(PROVIDED MATERIAL)

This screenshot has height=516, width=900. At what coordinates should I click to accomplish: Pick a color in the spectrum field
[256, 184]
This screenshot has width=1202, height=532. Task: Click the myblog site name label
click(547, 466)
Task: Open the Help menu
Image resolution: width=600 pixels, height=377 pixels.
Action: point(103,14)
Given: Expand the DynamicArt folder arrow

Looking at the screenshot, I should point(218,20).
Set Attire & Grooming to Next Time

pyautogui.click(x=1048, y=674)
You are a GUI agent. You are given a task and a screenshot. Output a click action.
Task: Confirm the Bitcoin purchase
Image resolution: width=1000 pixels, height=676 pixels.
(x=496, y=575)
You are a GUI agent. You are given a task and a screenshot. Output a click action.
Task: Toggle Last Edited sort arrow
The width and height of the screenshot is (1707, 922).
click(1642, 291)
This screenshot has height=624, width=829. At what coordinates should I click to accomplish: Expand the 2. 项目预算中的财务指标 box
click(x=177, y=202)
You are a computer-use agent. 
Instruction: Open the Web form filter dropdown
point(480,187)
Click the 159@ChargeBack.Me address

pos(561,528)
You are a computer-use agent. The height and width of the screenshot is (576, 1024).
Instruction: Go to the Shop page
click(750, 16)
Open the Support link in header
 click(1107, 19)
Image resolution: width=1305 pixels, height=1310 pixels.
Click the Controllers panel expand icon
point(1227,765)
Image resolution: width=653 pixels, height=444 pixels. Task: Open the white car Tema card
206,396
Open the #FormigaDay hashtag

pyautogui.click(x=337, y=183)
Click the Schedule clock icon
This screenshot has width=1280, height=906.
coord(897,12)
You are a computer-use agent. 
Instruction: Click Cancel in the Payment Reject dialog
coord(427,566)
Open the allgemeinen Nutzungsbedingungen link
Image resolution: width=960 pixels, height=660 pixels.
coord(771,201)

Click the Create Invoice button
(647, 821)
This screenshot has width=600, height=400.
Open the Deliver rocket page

(End PROVIDED MATERIAL)

WHAT YOU SHOULD DO: Reproduce the records above exactly.

OUTPUT FOR THIS EXERCISE:
This screenshot has height=516, width=900. At what coordinates should I click to accomplish: Pick a color in the spectrum field
[256, 184]
This screenshot has width=1202, height=532. Task: Click the myblog site name label
click(547, 466)
Task: Open the Help menu
Image resolution: width=600 pixels, height=377 pixels.
Action: point(103,14)
Given: Expand the DynamicArt folder arrow

Looking at the screenshot, I should point(218,20).
Set Attire & Grooming to Next Time

pyautogui.click(x=1048, y=674)
You are a GUI agent. You are given a task and a screenshot. Output a click action.
Task: Confirm the Bitcoin purchase
Image resolution: width=1000 pixels, height=676 pixels.
(x=496, y=575)
You are a GUI agent. You are given a task and a screenshot. Output a click action.
Task: Toggle Last Edited sort arrow
The width and height of the screenshot is (1707, 922).
click(1642, 291)
This screenshot has height=624, width=829. At what coordinates should I click to accomplish: Expand the 2. 项目预算中的财务指标 box
click(x=177, y=202)
You are a computer-use agent. 
Instruction: Open the Web form filter dropdown
point(480,187)
Click the 159@ChargeBack.Me address

pos(561,528)
You are a computer-use agent. The height and width of the screenshot is (576, 1024).
Instruction: Go to the Shop page
click(750, 16)
Open the Support link in header
 click(1107, 19)
Image resolution: width=1305 pixels, height=1310 pixels.
Click the Controllers panel expand icon
point(1227,765)
Image resolution: width=653 pixels, height=444 pixels. Task: Open the white car Tema card
206,396
Open the #FormigaDay hashtag

pyautogui.click(x=337, y=183)
Click the Schedule clock icon
This screenshot has width=1280, height=906.
coord(897,12)
You are a computer-use agent. 
Instruction: Click Cancel in the Payment Reject dialog
coord(427,566)
Open the allgemeinen Nutzungsbedingungen link
Image resolution: width=960 pixels, height=660 pixels.
coord(771,201)

Click the Create Invoice button
(647, 821)
This screenshot has width=600, height=400.
Open the Deliver rocket page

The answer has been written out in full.